-- Start --
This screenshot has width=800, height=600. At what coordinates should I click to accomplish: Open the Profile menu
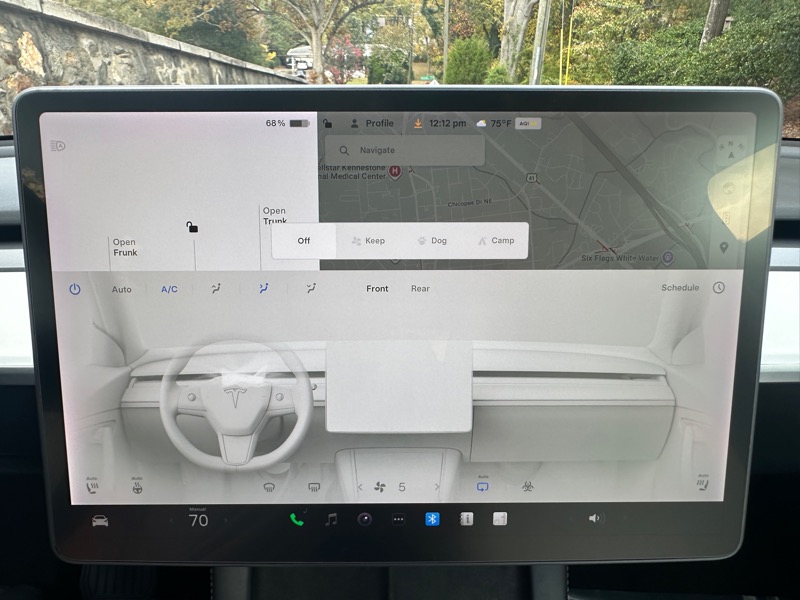pyautogui.click(x=371, y=123)
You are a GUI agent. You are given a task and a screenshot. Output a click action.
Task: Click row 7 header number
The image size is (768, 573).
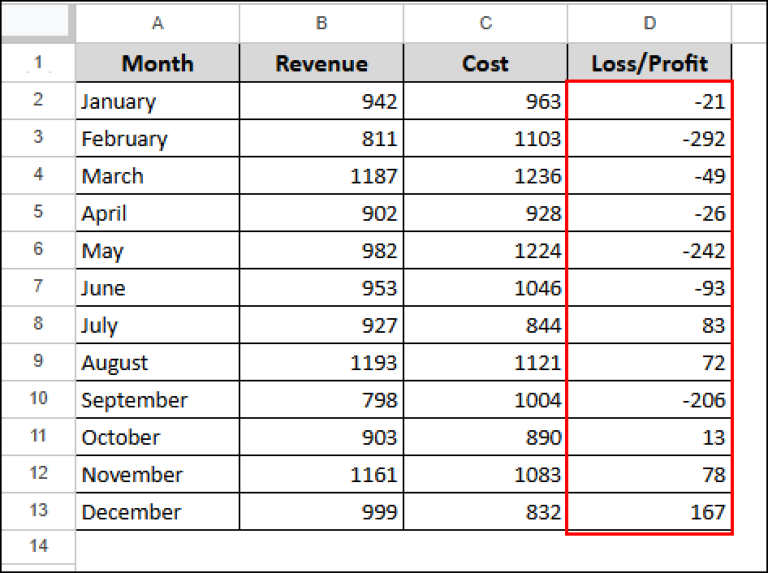tap(38, 287)
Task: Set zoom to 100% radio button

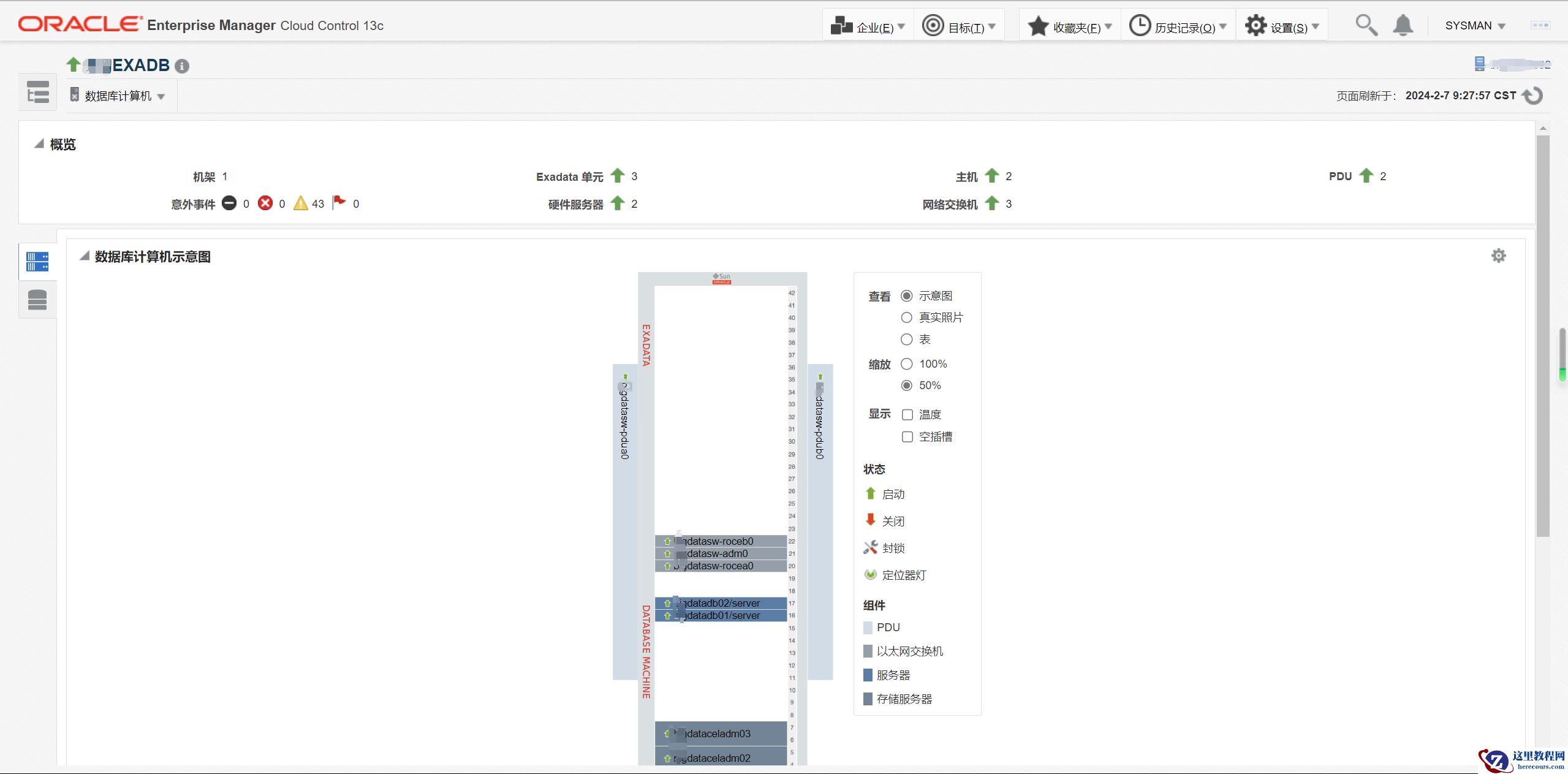Action: click(907, 364)
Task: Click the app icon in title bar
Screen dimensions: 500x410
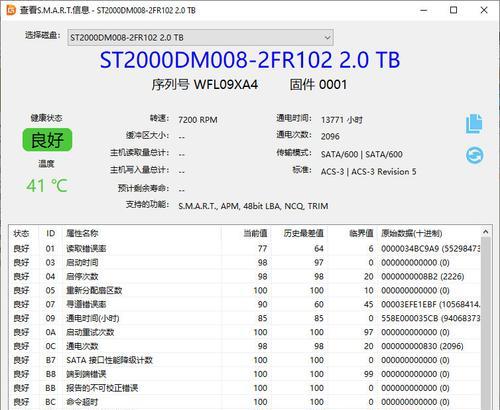Action: coord(11,10)
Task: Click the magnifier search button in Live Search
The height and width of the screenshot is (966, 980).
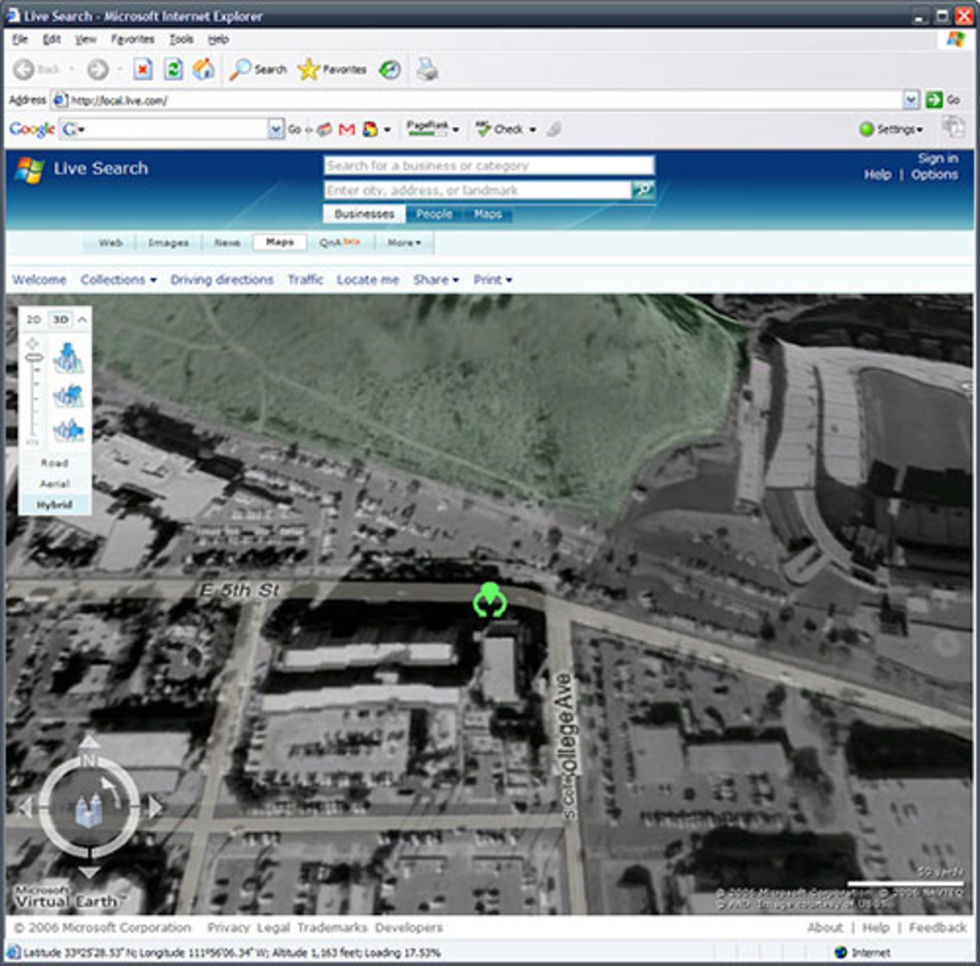Action: coord(643,190)
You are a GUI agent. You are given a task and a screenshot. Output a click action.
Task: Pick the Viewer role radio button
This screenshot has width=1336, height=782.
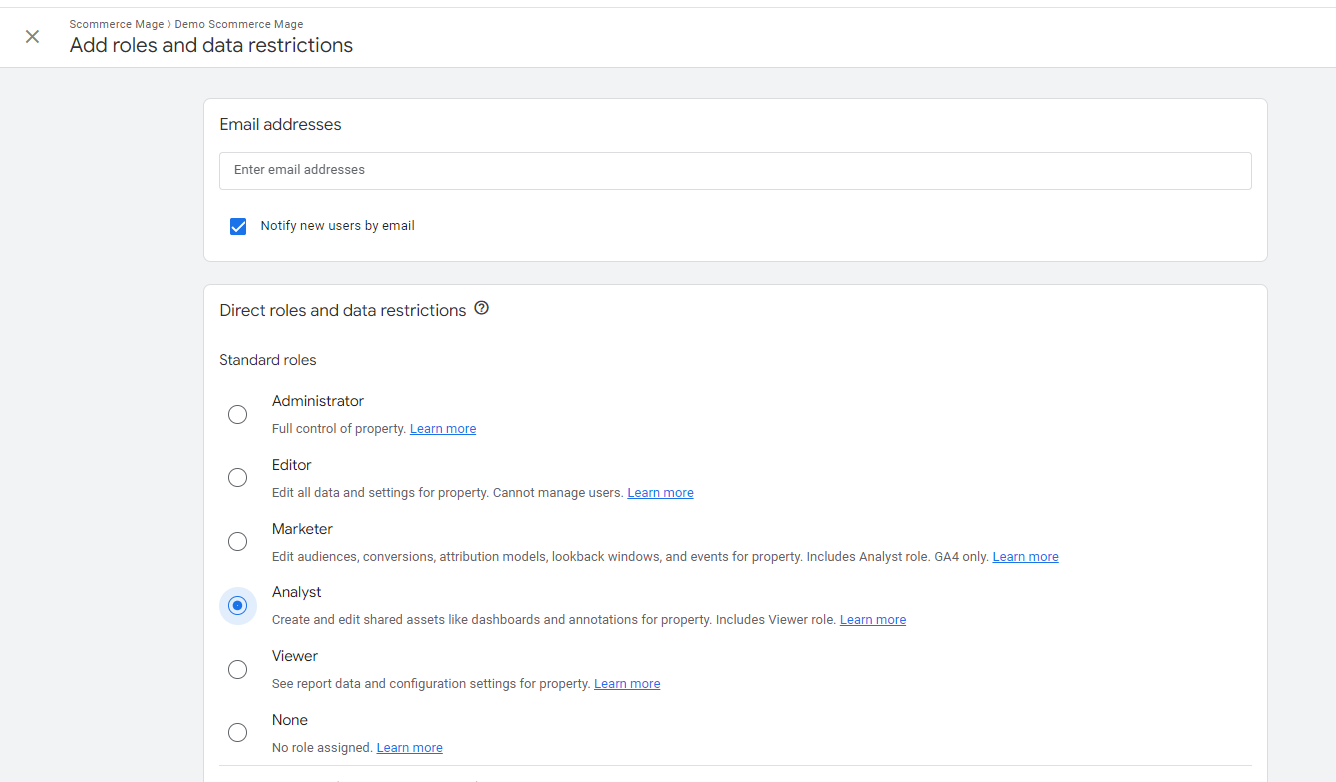237,670
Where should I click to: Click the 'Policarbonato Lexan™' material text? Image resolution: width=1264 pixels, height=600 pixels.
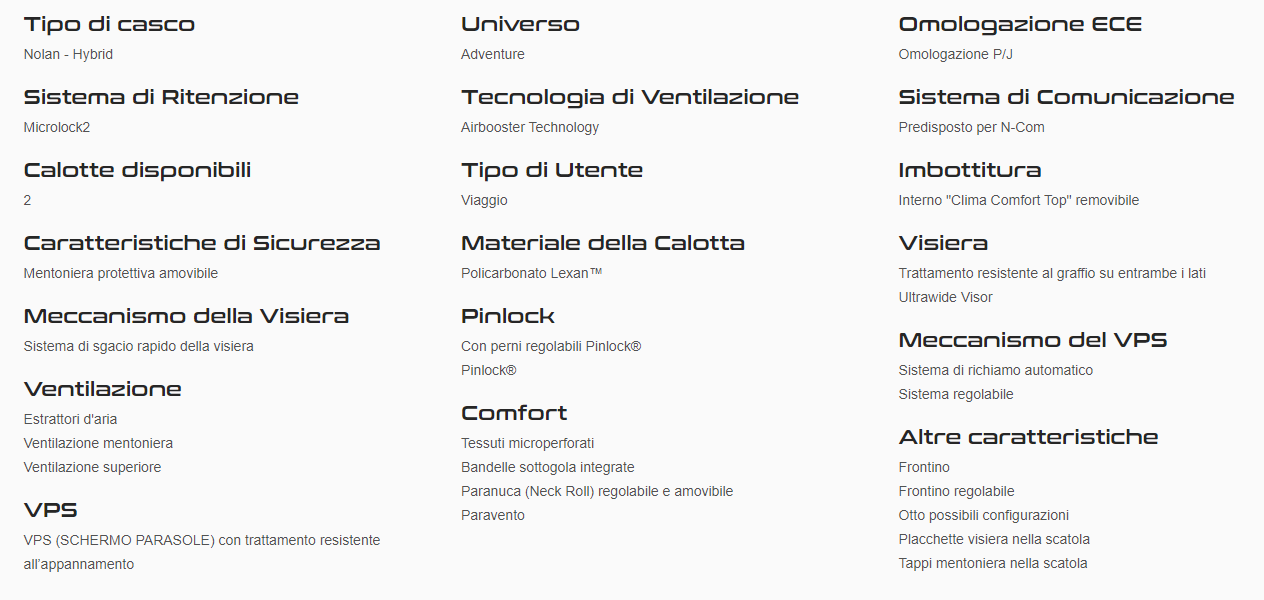531,273
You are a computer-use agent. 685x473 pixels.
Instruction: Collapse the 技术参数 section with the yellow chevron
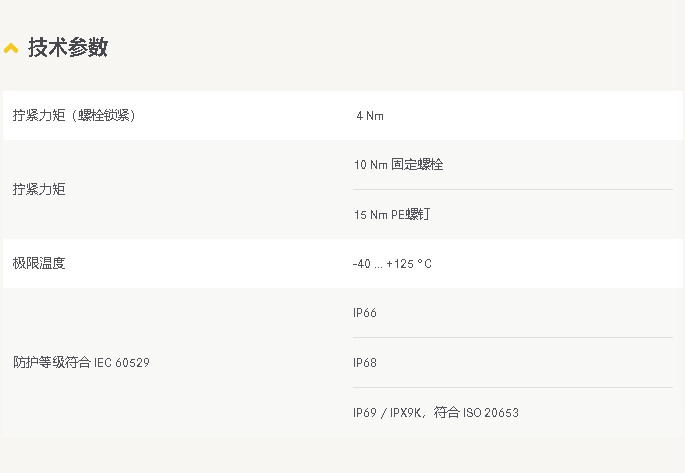coord(11,48)
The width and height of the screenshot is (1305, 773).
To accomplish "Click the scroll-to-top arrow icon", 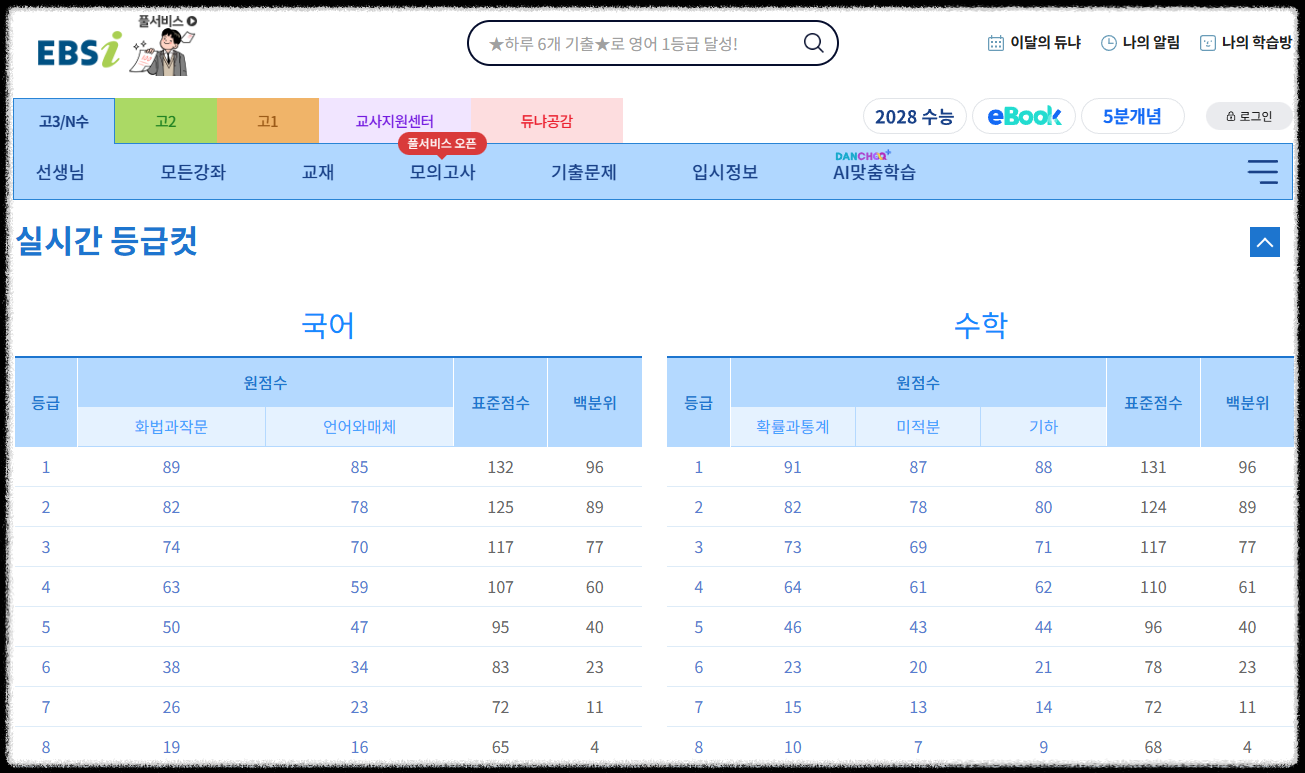I will (1264, 242).
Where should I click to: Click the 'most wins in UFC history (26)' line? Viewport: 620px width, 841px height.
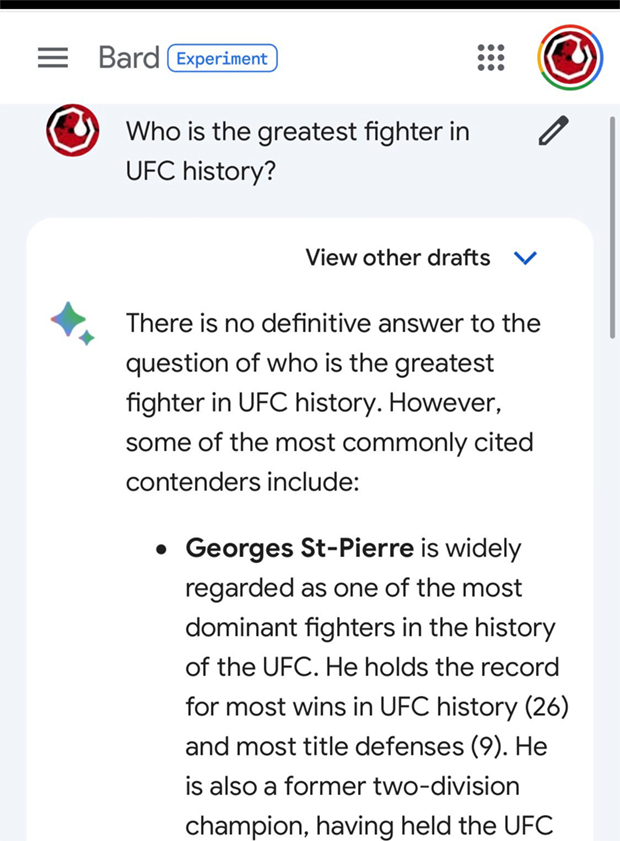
-- End --
Instructions to follow:
Revise the material from its first line through the line containing "Action: click(907, 364)", changing every "screenshot" to "screen image" and leaving everything else unchanged. Omit the pictures from your output.

Response to the task:
This screen image has width=800, height=600. At what coordinates should I click to accomplish: Open the Profile menu
pyautogui.click(x=371, y=123)
You are a GUI agent. You are given a task and a screen image. Output a click action.
Task: Click row 7 header number
The image size is (768, 573).
tap(38, 287)
Task: Set zoom to 100% radio button

Action: click(907, 364)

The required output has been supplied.